Exercise objective:
Count how many lines in the data below contain the string "marker", with case counting. Give only the number.

Some data
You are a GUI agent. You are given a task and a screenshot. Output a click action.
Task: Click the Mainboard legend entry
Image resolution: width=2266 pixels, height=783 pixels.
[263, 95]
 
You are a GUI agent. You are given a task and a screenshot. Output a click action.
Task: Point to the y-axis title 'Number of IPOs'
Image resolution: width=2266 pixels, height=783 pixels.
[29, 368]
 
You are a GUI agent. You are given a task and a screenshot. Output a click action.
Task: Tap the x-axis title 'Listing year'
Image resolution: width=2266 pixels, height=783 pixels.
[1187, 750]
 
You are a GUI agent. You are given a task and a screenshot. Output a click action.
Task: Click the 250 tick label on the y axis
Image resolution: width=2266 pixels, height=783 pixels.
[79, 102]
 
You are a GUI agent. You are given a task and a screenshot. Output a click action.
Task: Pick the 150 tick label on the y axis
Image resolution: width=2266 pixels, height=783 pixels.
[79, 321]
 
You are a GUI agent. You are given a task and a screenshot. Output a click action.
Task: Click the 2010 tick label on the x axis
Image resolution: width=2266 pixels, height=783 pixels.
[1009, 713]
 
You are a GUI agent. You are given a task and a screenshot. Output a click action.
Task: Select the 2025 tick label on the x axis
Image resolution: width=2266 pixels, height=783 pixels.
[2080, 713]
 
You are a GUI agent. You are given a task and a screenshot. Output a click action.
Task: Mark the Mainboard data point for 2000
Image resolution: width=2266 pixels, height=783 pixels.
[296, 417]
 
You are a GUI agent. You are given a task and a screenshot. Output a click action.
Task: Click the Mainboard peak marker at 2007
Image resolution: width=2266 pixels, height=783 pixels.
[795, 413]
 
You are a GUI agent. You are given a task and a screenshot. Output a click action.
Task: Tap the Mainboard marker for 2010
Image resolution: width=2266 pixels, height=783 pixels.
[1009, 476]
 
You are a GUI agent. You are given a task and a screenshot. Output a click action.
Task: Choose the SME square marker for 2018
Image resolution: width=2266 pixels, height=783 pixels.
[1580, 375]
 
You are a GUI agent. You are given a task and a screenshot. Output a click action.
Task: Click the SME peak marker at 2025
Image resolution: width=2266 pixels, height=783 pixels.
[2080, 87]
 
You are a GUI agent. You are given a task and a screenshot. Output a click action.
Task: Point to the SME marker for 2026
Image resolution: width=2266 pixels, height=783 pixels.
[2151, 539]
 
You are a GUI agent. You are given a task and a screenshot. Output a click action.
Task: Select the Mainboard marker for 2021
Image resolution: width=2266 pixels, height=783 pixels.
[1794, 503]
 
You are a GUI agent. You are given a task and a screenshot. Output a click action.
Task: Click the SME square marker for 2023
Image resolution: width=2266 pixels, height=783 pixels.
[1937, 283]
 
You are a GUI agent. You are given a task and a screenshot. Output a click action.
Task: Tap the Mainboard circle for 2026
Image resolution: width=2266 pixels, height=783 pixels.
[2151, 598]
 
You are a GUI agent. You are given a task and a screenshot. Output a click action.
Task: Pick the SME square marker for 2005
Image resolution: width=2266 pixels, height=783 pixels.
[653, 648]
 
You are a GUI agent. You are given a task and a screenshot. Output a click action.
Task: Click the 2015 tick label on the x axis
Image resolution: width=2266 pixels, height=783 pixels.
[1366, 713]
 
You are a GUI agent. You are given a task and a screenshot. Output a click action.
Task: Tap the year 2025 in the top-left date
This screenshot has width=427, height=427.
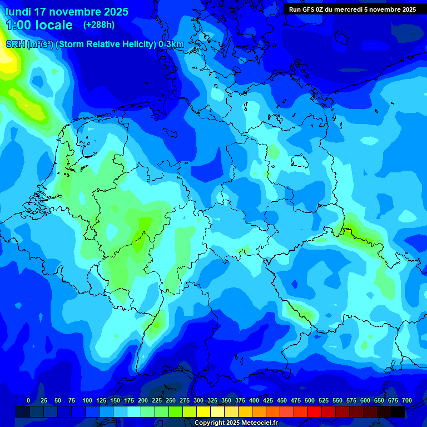115,12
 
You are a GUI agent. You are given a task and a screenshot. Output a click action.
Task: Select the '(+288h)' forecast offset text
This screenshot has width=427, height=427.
98,25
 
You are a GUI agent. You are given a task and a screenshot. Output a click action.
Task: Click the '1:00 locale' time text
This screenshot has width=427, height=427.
39,25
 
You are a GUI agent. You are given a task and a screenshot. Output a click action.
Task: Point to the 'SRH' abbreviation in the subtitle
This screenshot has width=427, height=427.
16,44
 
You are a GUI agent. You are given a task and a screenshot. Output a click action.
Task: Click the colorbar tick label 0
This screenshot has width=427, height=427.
28,400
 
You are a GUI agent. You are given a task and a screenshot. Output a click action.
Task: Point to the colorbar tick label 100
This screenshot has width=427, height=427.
87,400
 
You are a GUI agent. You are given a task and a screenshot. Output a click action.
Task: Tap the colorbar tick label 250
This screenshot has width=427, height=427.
171,400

Reply:
8